This year, Nvidia has once again solidified its position as a leader in the AI chip industry with the unveiling of the Blackwell B200 GPU. This new chip is being hailed as the most powerful chip for AI to date, offering groundbreaking performance and efficiency for a wide range of AI workloads.
According to Nvidia, the B200 GPU boasts an impressive 20 petaflops of FP4 horsepower, derived from its 208 billion transistors. Additionally, the GB200 "superchip," which combines two B200 GPUs with a single Grace CPU, promises to deliver 30 times the performance for LLM inference workloads while significantly enhancing energy efficiency. Nvidia claims that this superchip can reduce costs and energy consumption by up to 25 times compared to its predecessor, the H100.
One of the key advancements of the Blackwell B200 GPU is its second-gen transformer engine, which doubles the compute, bandwidth, and model size by utilizing four bits for each neuron instead of eight. This innovation results in the impressive 20 petaflops of FP4 horsepower that the chip offers. Furthermore, Nvidia has introduced a next-gen NVLink switch that enables 576 GPUs to communicate with each other, delivering 1.8 terabytes per second of bidirectional bandwidth.
Nvidia's CEO revealed that training a 1.8 trillion parameter model previously required 8,000 Hopper GPUs and 15 megawatts of power. However, with the Blackwell B200 GPU, only 2,000 GPUs are needed, consuming just four megawatts. In a GPT-3 LLM benchmark with 175 billion parameters, the GB200 showcased seven times the performance of an H100 and four times the training speed.

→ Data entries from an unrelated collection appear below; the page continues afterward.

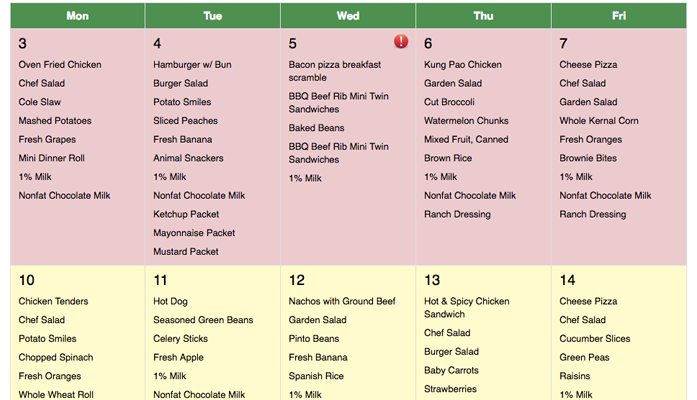Open Baked Beans on Wednesday
Image resolution: width=697 pixels, height=400 pixels.
pos(315,128)
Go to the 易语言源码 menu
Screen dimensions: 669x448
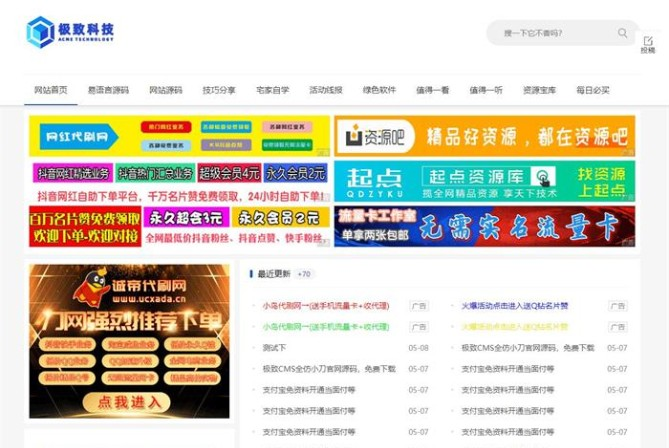[x=108, y=90]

The company is anticipating high demand for the Blackwell B200 GPU, especially with cloud service providers such as Amazon, Google, Microsoft, and Oracle planning to offer NVL72 racks in their services. These racks can support massive AI models, with one rack accommodating a 27-trillion parameter model.

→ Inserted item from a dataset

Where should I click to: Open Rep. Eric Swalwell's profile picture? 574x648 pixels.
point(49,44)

Alongside the GPU, Nvidia also introduced the DGX Superpod for DGX GB200, a system that combines eight units for a total of 288 CPUs, 576 GPUs, and 240TB of memory. This setup delivers an impressive 11.5 exaflops of FP4 computing power.
By pushing the boundaries of AI chip technology, Nvidia is poised to maintain its position at the forefront of the industry. The Blackwell B200 GPU represents a significant leap forward in AI computing capabilities, offering unmatched performance and efficiency for demanding AI workloads.